PAIS DA IGREJA (35)

PAIS DA IGREJA (35)

Jerónimo (1): de pecador a santo, com a ajuda de um amigo

São Jerónimo, nascido por volta do ano 347 d.C., no seio de uma família cristã moderadamente abastada, escreveu que era “filho de Eusébio, da cidade de Estridão, que fica na fronteira da Dalmácia e da Panónia…” (De viris illustribus, capítulo 135). Estridão já não existe e a sua localização exacta não é conhecida, mas situa-se provavelmente na Croácia ou na Eslovénia.

Jerónimo foi inicialmente educado “em casa pelo pai (também chamado Eusébio), tendo os pais o enviado para Roma (por volta de 359 d.C.), onde estudou com o famoso gramático pagão Ælius Donatus (que era possivelmente de origem africana) e Victorinus, um retórico cristão. Aí passou por um curso normal de estudos de literatura clássica e retórica” (“St. Jerome, Istria on the Internet”. https://www.istrianet.org/istria/illustri/jerome/index.htm).

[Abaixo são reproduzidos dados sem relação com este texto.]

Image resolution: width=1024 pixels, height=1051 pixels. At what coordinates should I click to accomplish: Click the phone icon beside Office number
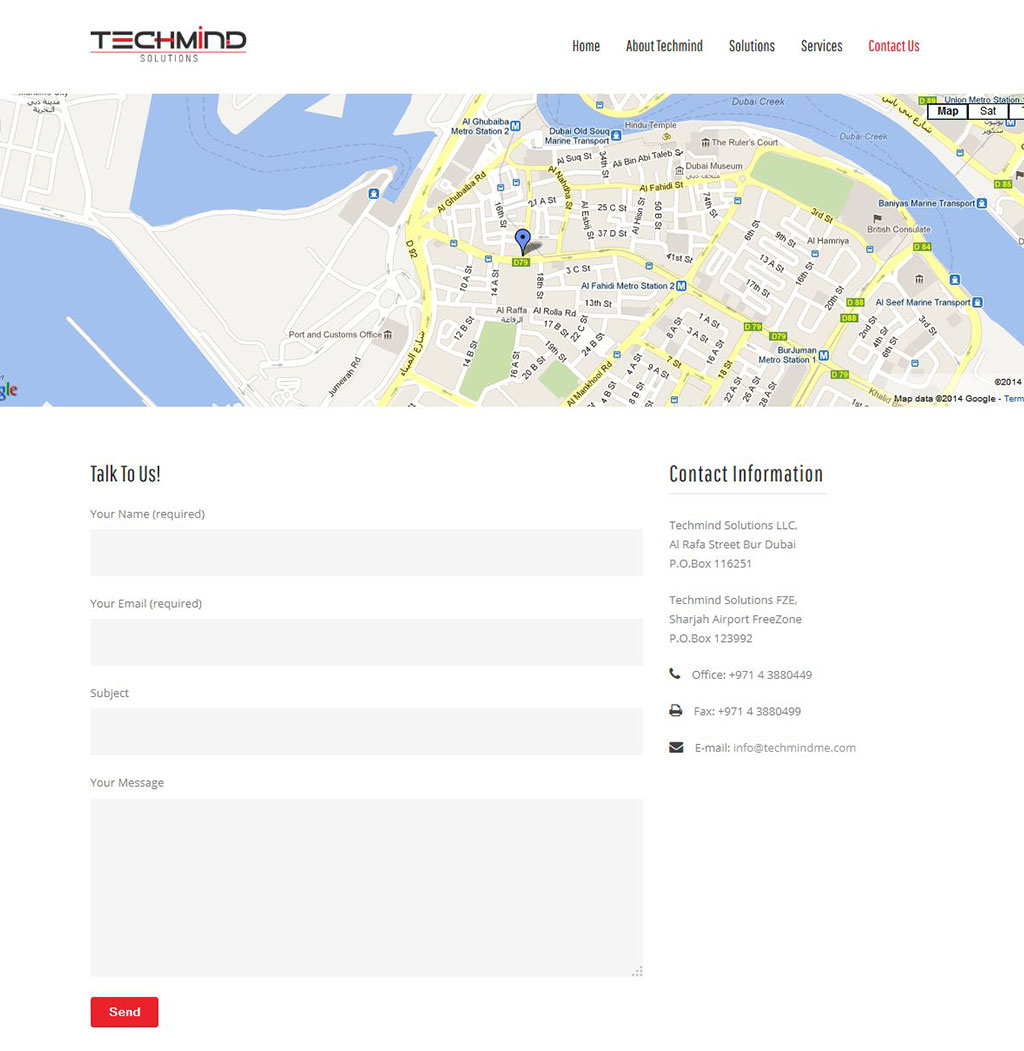(x=675, y=674)
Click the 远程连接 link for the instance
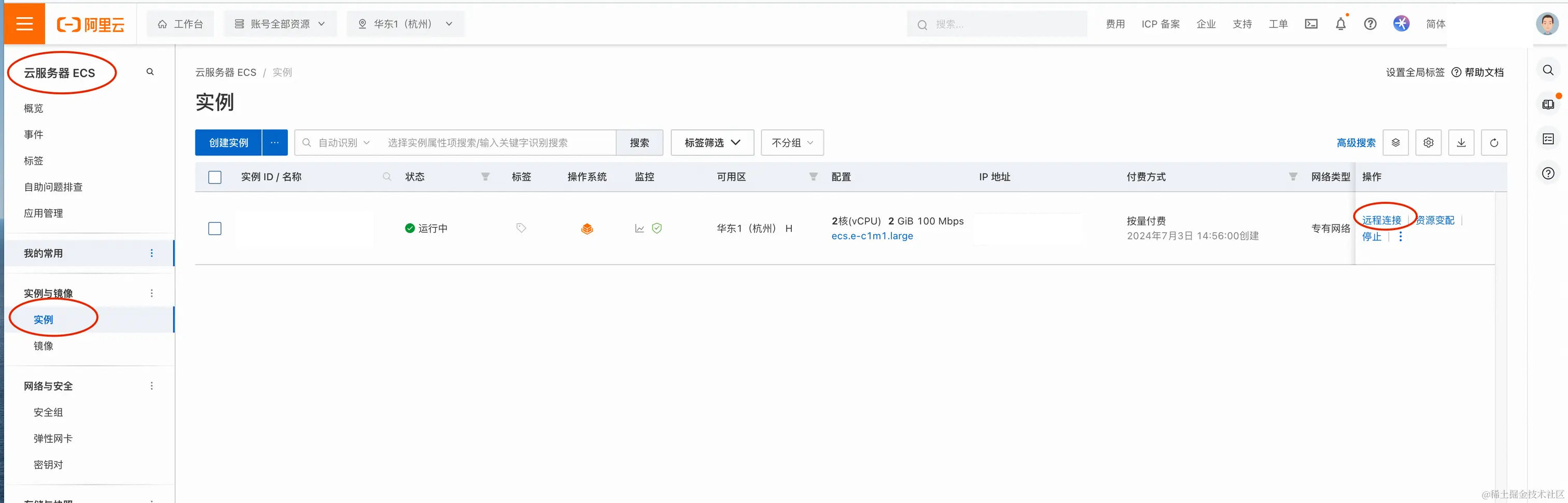 tap(1382, 220)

Os estudos em Roma proporcionaram a Jerónimo o domínio do Latim e do Grego. Começou a construir a sua própria biblioteca, copiando ele próprio as obras. Não só encontrava prazer nas actividades intelectuais, mas também nas escapadelas sensuais e nos divertimentos mundanos de Roma. “Desde jovem – recorda o Papa Bento XVI – sentiu atracção pela vida mundana (cf. Ep. 22, 7), mas prevaleceram nele o desejo e a intercessão pela religião cristã” (Audiência Geral de 7 de Novembro de 2007).

A busca do prazer não foi apenas um dos cantos escuros da sua vida inicial. Entre os Padres (Pais) que estudámos até agora, provavelmente nenhum era tão mal-humorado como Jerónimo. “Jerónimo tinha um temperamento rápido, um tom sarcástico e, quando estava zangado, praguejava ou dizia palavrões. Tinha também pouca paciência para a estupidez e a superficialidade. Este facto levou-o a fazer vários inimigos ao longo da sua vida, sobretudo em Roma, onde não era apreciado nem pelo clero nem pelos funcionários pagãos. Para combater este pecado de ira, Jerónimo levava uma pedra consigo para todo o lado. Sempre que praguejava ou cometia um pecado contra a caridade, usava a pedra para bater no peito como penitência pelos seus actos. No final da sua vida, o seu peito desenvolveu calos e cicatrizes devido à frequência das pancadas” (“St. Jerome – Biblical Scholar, St. Mary”. https://stmaryrockledge.org/st-jerome-biblical-scholar-2/) Assim, aprendemos com o seu exemplo a arrepender-nos e a “bater no peito” não só fisicamente, mas também espiritualmente. Ele ensinou-nos o que significa a dor do pecado.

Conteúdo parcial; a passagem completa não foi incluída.